Mon Jul 4 07:13:38 EDT 2011

On Mon, Jul 04, 2011 at 11:43:29AM +0100, Catalin Marinas wrote:
> According to the ARM ARM, the TLB invalidation sequence should be:
> 
> STR rx, [Translation table entry]          ; write new entry to the translation table
> Clean cache line [Translation table entry] ; This operation is not required with the
>                                            ; Multiprocessing Extensions.
> DSB            ; ensures visibility of the data cleaned from the D Cache
> Invalidate TLB entry by MVA (and ASID if non-global) [page address]
> Invalidate BTC
> DSB            ; ensure completion of the Invalidate TLB operation
> ISB            ; ensure table changes visible to instruction fetch
> 
> So we have a DSB and ISB (when we don't return to user) unconditionally.

That is the "cover all cases of following code" example sequence - it
is intended that at the end of the sequence, the CPU will be able to
execute whatever code irrespective of what it is.

The clarity of that comes from reading the actual rules given before
the example code:

| For TLB maintenance, the translation table walk is treated as a separate
| observer:
| • A write to the translation tables, after it has been cleaned from the
|   cache if appropriate, is only guaranteed to be seen by a translation
|   table walk caused by an explicit load or store after the execution of
|   both a DSB and an ISB.
|
|   However, it is guaranteed that any writes to the translation tables are
|   not seen by any explicit memory access that occurs in program order
|   before the write to the translation tables.

In other words, if we write to the translation tables to setup a new
mapping where one did not previously exist, we only need an intervening
DSB and ISB when we want to access data through that that mapping.  So,
ioremap(), vmalloc(), vmap(), module allocation, etc would require this.

If we are tearing down a mapping, then we don't need any barrier for
individual PTE entries, but we do if we remove a higher-level (PMD/PUD)
table.

Note that it is irrelevant whether or not we had to clean the cache.

That "However" clause is an interesting one though - it seems to imply
that no barrier is required when we zero out a new page table, before
we link the new page table into the higher order table.  The memory we
allocated for the page table doesn't become a page table until it is
linked into the page table tree.  It also raises the question about how
the system knows that a particular store is to something that's a page
table and something that isn't...  Given that normal memory accesses are
unordered, I think this paragraph is misleading and wrong.

So, I think we need a DSB+ISB in clean_pte_table() to ensure that the
zeroing of that page will be visible to everyone coincidentally or before
the table is linked into the page table tree.  Maybe the arch people can
clarify that?

| • For the base ARMv7 architecture and versions of the architecture before
|   ARMv7, if the translation tables are held in Write-Back Cacheable memory,
|   the caches must be cleaned to the point of unification after writing to
|   the translation tables and before the DSB instruction.
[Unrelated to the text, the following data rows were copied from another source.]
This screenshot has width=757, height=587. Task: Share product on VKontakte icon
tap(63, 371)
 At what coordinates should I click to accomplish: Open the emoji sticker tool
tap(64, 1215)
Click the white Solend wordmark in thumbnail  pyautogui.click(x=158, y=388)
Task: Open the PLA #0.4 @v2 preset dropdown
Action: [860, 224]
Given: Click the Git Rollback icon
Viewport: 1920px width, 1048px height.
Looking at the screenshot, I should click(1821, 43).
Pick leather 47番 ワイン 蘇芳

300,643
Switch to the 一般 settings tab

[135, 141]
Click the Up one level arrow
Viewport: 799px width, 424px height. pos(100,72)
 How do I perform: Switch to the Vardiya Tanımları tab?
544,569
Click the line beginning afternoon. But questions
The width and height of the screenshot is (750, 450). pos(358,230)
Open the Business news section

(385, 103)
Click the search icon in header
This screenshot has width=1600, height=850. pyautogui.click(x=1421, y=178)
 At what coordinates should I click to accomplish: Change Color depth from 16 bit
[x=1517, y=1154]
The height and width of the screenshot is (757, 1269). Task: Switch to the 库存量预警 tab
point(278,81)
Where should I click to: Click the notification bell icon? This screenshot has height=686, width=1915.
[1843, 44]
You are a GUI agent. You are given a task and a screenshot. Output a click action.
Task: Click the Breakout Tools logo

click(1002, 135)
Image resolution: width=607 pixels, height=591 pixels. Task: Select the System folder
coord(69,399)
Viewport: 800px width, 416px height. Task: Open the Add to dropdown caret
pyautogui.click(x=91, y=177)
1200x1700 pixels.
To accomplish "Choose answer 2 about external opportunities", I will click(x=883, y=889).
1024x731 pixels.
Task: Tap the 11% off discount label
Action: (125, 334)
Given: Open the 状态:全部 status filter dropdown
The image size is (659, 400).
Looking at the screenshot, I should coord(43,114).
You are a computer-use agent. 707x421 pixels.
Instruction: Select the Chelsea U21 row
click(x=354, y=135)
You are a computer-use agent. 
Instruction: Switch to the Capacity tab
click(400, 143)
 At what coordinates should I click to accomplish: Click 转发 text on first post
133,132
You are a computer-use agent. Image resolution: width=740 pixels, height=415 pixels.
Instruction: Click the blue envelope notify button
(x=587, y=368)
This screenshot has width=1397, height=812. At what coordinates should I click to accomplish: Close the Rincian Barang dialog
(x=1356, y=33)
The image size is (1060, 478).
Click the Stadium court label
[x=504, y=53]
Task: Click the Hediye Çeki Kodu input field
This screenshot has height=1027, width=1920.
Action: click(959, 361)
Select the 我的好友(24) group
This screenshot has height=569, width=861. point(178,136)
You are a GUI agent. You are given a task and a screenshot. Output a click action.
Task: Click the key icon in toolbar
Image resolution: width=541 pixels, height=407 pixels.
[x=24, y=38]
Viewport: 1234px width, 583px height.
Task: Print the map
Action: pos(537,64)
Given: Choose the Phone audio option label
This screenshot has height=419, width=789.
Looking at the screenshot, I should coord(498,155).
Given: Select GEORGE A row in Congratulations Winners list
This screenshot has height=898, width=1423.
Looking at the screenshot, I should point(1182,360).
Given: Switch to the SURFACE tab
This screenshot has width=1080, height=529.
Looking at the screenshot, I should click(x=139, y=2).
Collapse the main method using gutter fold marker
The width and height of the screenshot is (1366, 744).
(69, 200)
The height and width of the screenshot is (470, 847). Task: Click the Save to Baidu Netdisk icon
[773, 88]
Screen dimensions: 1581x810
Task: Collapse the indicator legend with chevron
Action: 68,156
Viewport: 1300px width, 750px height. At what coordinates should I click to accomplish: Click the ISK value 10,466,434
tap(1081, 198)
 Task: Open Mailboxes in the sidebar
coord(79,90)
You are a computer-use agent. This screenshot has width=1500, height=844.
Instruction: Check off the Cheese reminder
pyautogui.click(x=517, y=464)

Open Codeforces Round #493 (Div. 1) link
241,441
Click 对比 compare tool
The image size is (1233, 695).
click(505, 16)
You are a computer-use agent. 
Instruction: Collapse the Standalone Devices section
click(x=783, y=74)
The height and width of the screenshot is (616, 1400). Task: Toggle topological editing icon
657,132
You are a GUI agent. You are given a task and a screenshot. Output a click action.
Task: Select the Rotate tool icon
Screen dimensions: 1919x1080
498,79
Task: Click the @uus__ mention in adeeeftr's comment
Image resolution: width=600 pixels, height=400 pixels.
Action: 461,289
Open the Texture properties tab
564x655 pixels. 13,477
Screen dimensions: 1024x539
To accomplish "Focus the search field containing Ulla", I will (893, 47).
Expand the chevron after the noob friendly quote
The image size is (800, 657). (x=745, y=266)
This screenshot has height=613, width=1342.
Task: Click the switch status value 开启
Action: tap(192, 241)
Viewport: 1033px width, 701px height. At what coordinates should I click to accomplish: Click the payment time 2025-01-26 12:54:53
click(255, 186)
This ensures that
|   the updated translation table are visible to a hardware translation
|   table walk.

IOW, if ID_MMFR3 is implemented on ARMv7+ and it indicates that coherent
walks are supported, we don't need to clean the cache entries for
PUD/PMD/PTE tables.

| • A write to the translation tables, after it has been cleaned from the
|   cache if appropriate, is only guaranteed to be seen by a translation
|   table walk caused by the instruction fetch of an instruction that
|   follows the write to the translation tables after both a DSB and an ISB.

So we also need a DSB and ISB if we are going to execute code from the
new mapping.  This applies to module_alloc() only.

As far as the BTB goes, I wonder if we can postpone that for user TLB
ops by setting a TIF_ flag and checking that before returning to userspace.
That would avoid having to needlessly destroy the cached branch information
for kernel space while looping over the page tables.  The only other place
that needs to worry about that is module_alloc() and vmap/vmalloc with
PROT_KERNEL_EXEC, all of which can be done in flush_cache_vmap().
Thoughts?